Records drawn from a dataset
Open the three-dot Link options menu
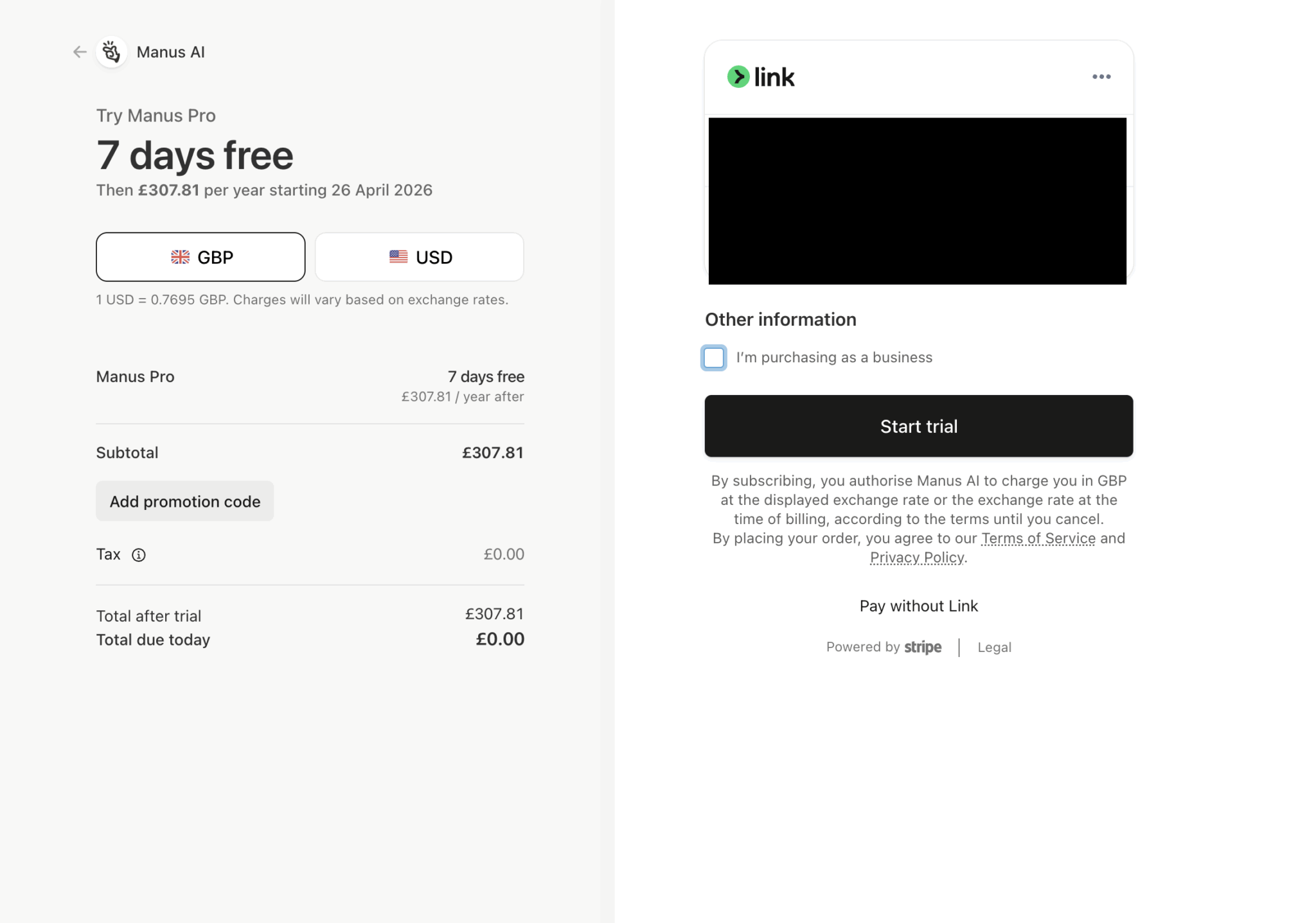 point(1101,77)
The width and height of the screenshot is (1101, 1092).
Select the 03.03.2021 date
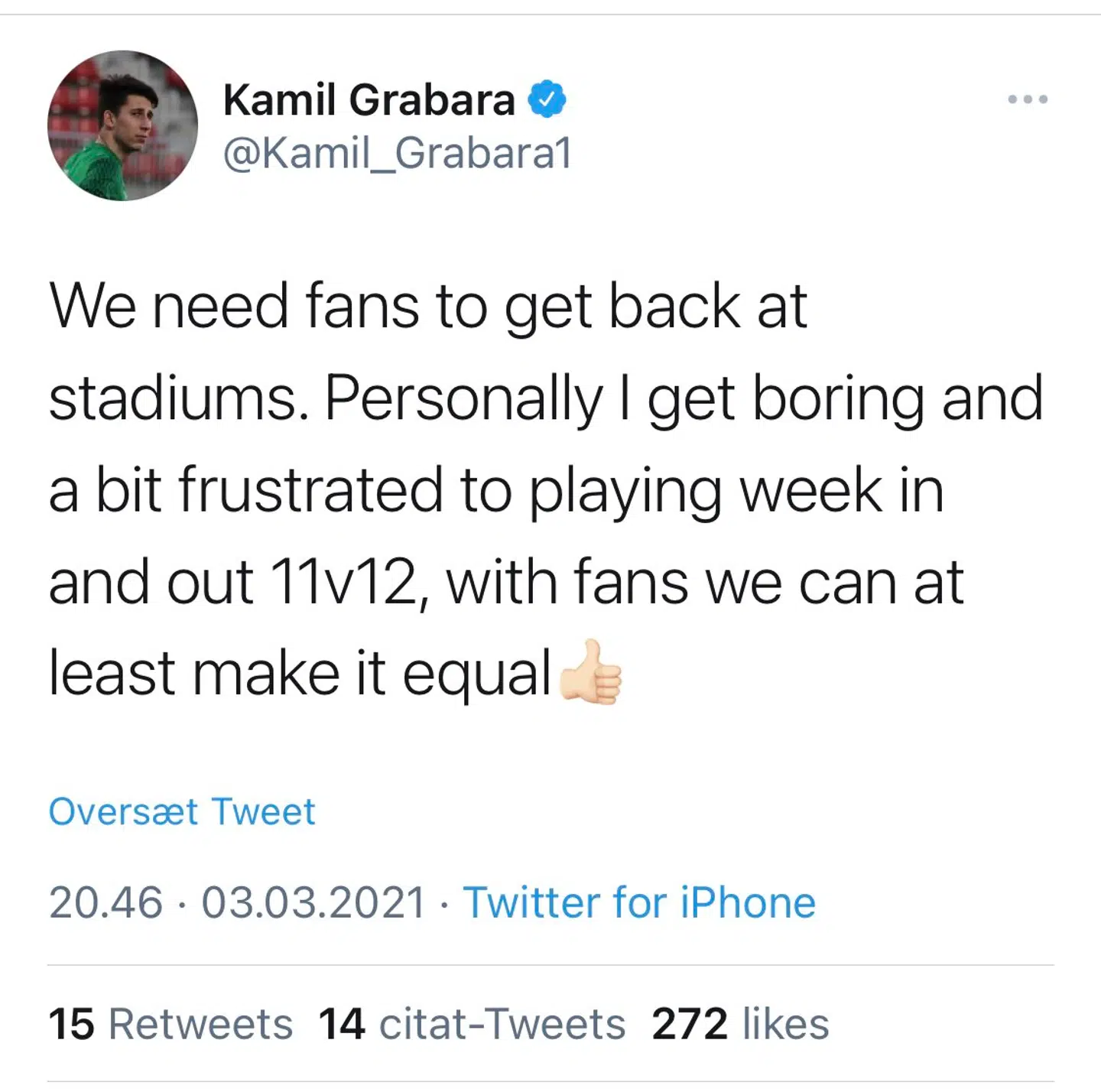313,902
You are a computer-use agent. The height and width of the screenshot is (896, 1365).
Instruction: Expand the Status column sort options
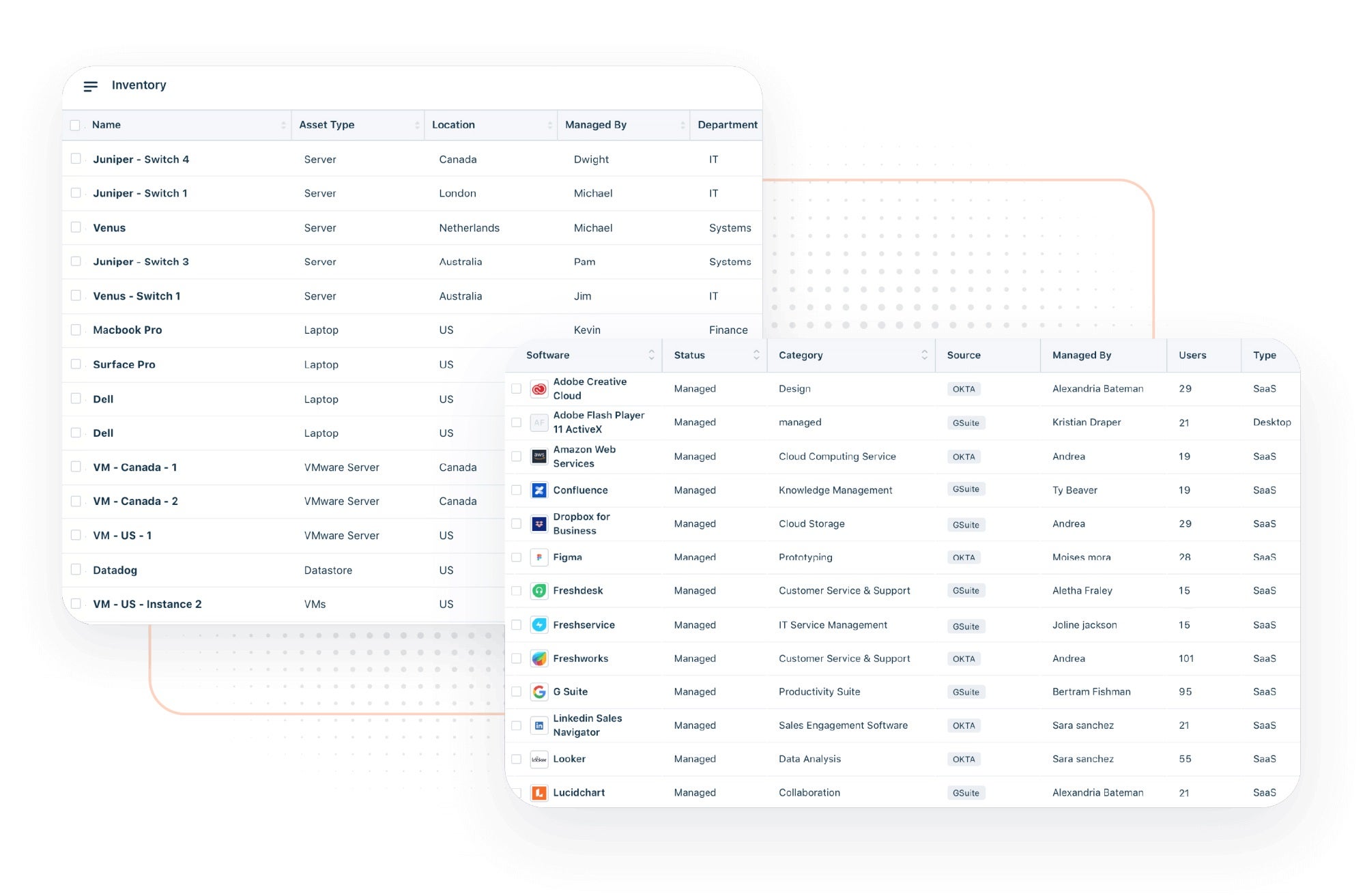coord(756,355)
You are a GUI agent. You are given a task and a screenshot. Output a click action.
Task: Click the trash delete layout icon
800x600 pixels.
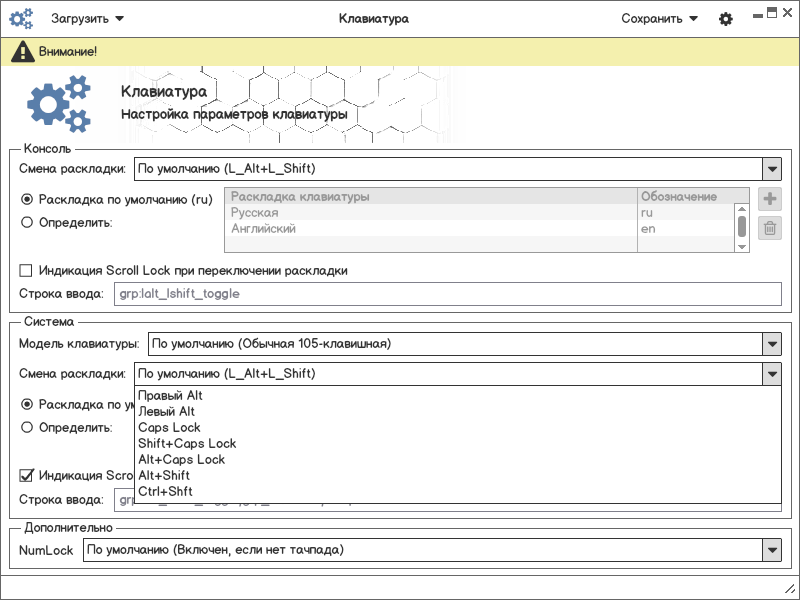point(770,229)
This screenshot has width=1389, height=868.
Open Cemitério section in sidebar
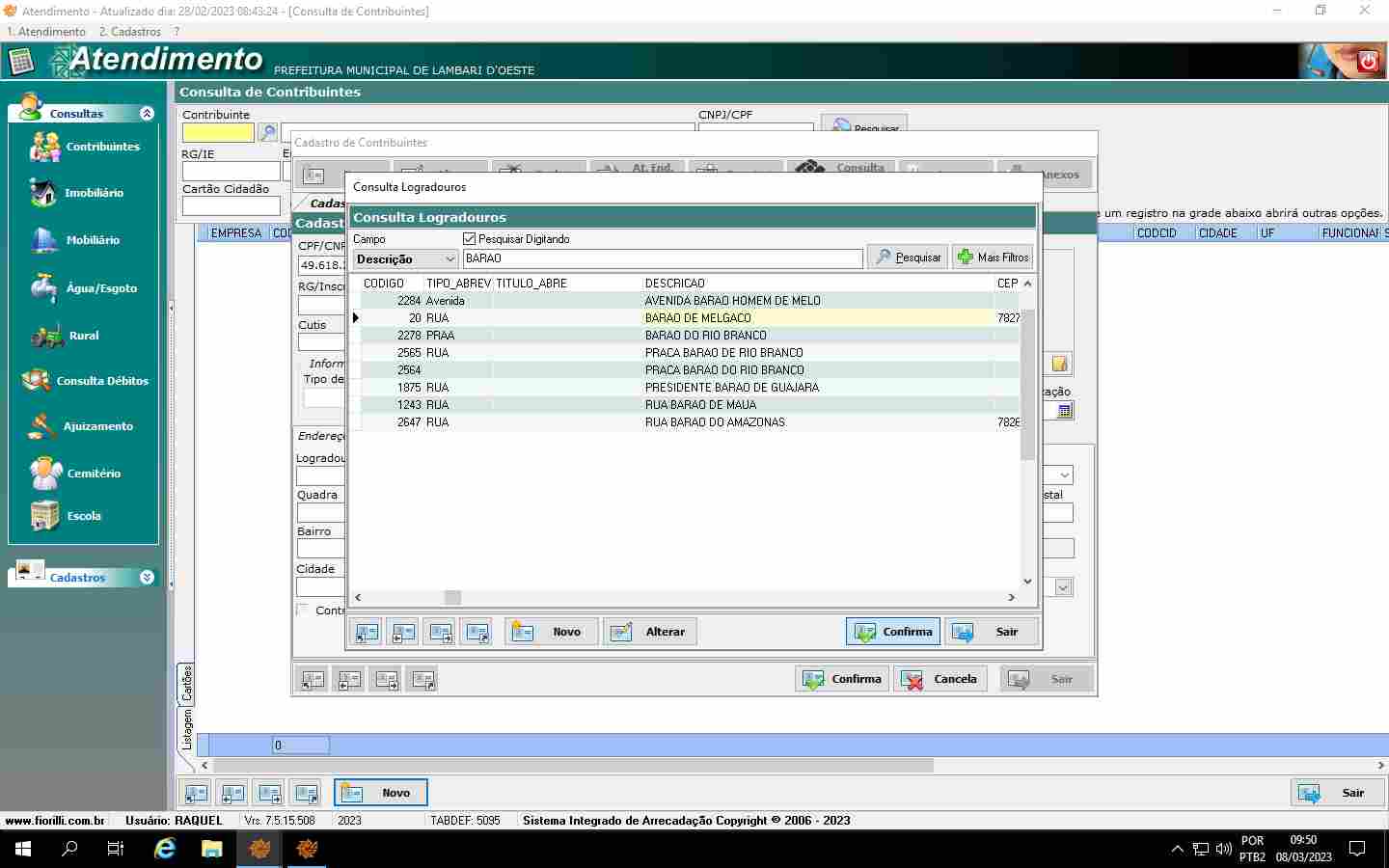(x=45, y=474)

Work to be completed -> Only lines containing the string "width" belong in the answer; find them in the data above and copy them.

Answer for this exercise ->
The width and height of the screenshot is (1101, 1092).
You are a computer-use agent. The height and width of the screenshot is (896, 1365).
This screenshot has width=1389, height=868.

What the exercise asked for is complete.